THE FORGIVEN (Cert 18, 117 mins, Universal Pictures (UK) Ltd, available now via Premium Video On Demand rental, available from November 21 on Amazon/BT TV Store/iTunes/Sky Store/TalkTalk TV Store and other download and streaming services, available from December 12 on DVD £15.99/Blu-ray £19.99, Thriller/Romance)
Starring: Ralph Fiennes, Jessica Chastain, Matt Smith, Caleb Landry Jones, Christopher Abbott, Ismael Kanater, Said Taghmaoui, Omar Ghazaoui.
RICHARD Galloway (Matt Smith) and his wine-guzzling partner Dally (Caleb Landry Jones) invite a coterie of odious, privileged friends to their villa in the Moroccan desert for a weekend of lavish revelry and self-congratulation.

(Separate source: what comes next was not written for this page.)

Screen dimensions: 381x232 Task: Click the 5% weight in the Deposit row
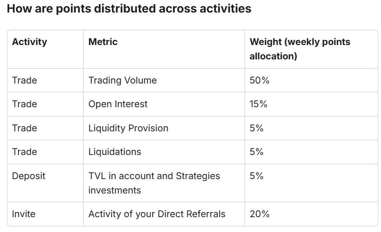tap(257, 176)
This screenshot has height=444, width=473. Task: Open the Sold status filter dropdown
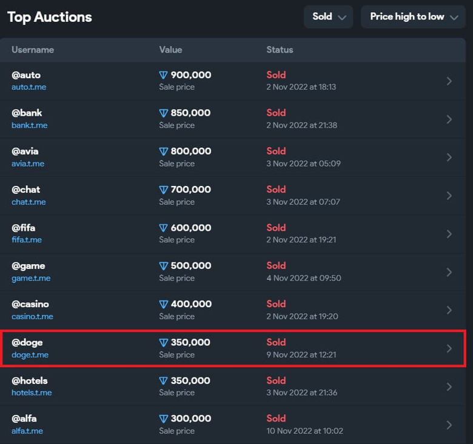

British doctor David Henninger (Ralph Fiennes) and his American writer wife Jo (Jessica Chastain) get lost en route from Tangier.
He blames her map navigational skills. "It's Morocco not Milton Keynes!" she seethes.
They are immersed in another argument when young fossil seller Driss (Omar Ghazaoui) steps into the desert road in front of their speeding car to ply his wares.
The Henningers arrive late at Richard's soiree, claiming the boy's death was an accident.
Driss's father Abdellah (Ismael Kanater) materialises with an English-speaking associate (Said Taghmaoui) to claim his son's body.
The grieving patriarch insists David should witness the teenager's burial and the pompous Brit reluctantly obliges.
Adapted from Lawrence Osborne's best-selling 2012 novel, The Forgiven doesn't grant absolution to any of the vile bodies that congregate in the Moroccan desert.
White privilege and western superiority trump justice and writer-director John Michael McDonagh invites us to seethe with disbelief when David ruefully suggests Driss's death can be swatted from memory because "the kid is a nobody".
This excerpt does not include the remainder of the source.